A very powerful fut's strategy

Discussion in 'Strategy Building' started by ProfitTakgFool, Aug 8, 2007.

  1. That's a great chart Anek with a very common bread & butter setup, maybe the OP, will reconsider his knife-catching technique in favor of taking high-prob trades ... or maybe not.

    Over on the ES Thread, Saxon22 has his loss limit at 15 G's ... you guys sure do know how to roll.

    J Jam
     
    #101     Aug 10, 2007
  2. Those are nice triggers, just not my style. There are many, many ways to make money in the markets. If trading triangles works then use it. It just doesn't work for me. I had to come up with something different and trading extreme price movements is what I found works best so that's the drum I beat.
     
    #102     Aug 11, 2007
  3. TickJob

    TickJob

    I use the similar DD strategy:D

    [​IMG]
     
    #103     Aug 11, 2007
  4. TickJob

    TickJob

    the following html allow you to see the real time trading in action, the screen will automatic refresh every minute. it is a better way to show Journal.

    http://www.tickjob.com/tmp/mpm1.html
     
    #104     Aug 11, 2007
  5. It seems that there are many people who are slicing this market in an unorthodox way. More power to them.... I mean us. :D :D :D :D
     
    #105     Aug 11, 2007
  6. This is a very nice profit curve! Early on, mine looked like an accelerating growth curve, which bothered me because it was exactly the kind of short trigger I looked for. A few days later it looked like a stock market crash :(

    Since that time it's become more of a steady, sustainable growth curve like yours. Nice work!
     
    #106     Aug 11, 2007
  7. Sweet!!! :D :D :D

    ...ummm...what happened to last week? :confused:
     
    #107     Aug 11, 2007
  8. Laughed my ass off! :D :D :eek: :D
     
    #108     Aug 14, 2007
  9. for pete's sake, this is the opposite of prudent money management. it is ESSENTIALLY a martingale type strategy.

    which, as another poster pointed out - which works until it doesn't

    if you have positive expectancy setups, you don't need to (nor is it optimal) to keep adding on size when you have a losing trade. the idea is absurd. yes, the market is (generally) a regressing to the mean market. the problem is - if and when the bottom (or top) falls out (as it does sometimes) you end up with massive losses.

    if you are a good trader, you can develop setups with high enough expectancy that you don't have to do this doubling down rubbish. you can make RANDOM entries and make money with this double down method - for a while. until you get wiped out. it's gambling.

    that's all you are doing.

    the idea that you think the market is random (which is absurd), shows that you don't understand the market. if it WAS random, no trader could develop setups that work.

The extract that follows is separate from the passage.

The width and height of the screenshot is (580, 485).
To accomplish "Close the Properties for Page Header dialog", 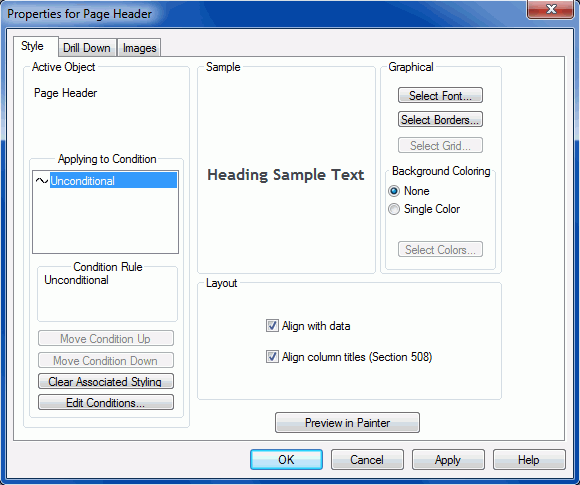I will (x=550, y=9).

    work WITHOUT doubling down over and over until you show a profit.

    i might add

    i LOVE traders (and i use that term loosely) like you. you are the gamblers that MAKE the market so predictable. that ensure wonderful cascading price action when you get margin called, stopped out, forcefully liquidated.

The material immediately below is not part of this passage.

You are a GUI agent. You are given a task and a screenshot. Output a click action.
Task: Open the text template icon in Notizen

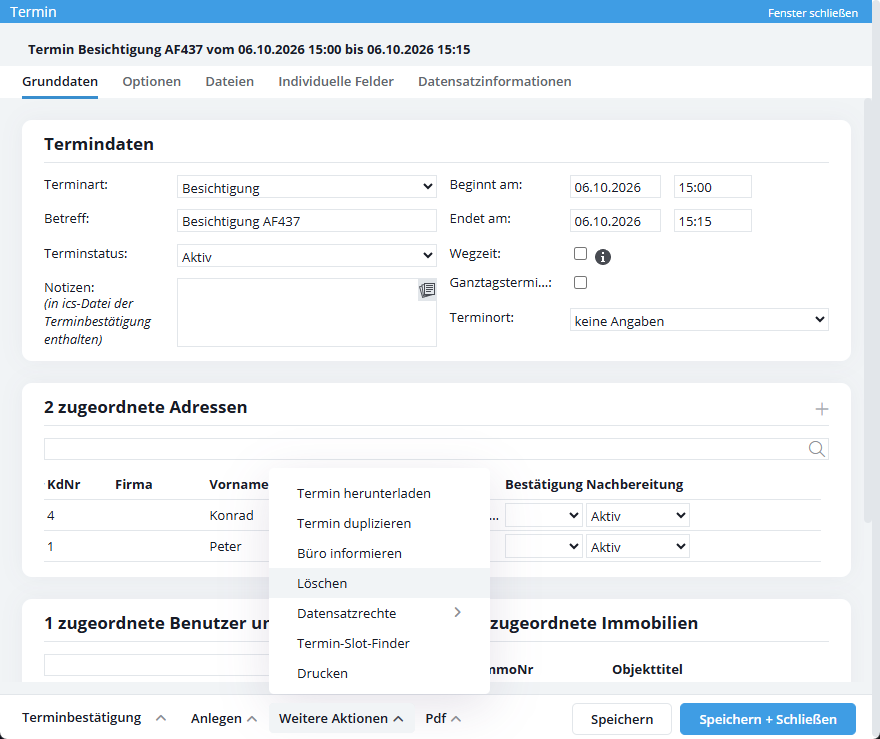[x=427, y=290]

    you might as well just send a bunch of traders your money NOW. save the middleman (CME). the result will be the same
     
    #109     Aug 14, 2007
  10. You have no idea what you are talking about. The comments you just made are based on a method I presented and nothing else. You have no idea what my triggers are, or what my track record looks like.

    You talk about...."i LOVE traders (and i use that term loosely) like you. you are the gamblers that MAKE the market so predictable. that ensure wonderful cascading price action when you get margin called, stopped out, forcefully liquidated."......This is exactly where my triggers are. All of this causes extreme price movements but extreme price movements can become more extreme, which is why this system is so important, and so successful.

    I have used this strategy in ALL market conditions, over many, many years. It's not the type of system you can throw a back-test on and say, "Ah ha, see it doesn't work." There is a great deal of judgment and skill involved. You are completely discounting the merits of the system, based solely on the system. There is another ingredient to it that you are ignoring -- the person operating it.

    If you put 2 carpenters (same saw, same piece of wood) on a compound mitre on a piece of crown molding you will get 2 different looking mitres. Why? One is more skilled than the other even though they are using the same tools. Trading is no different.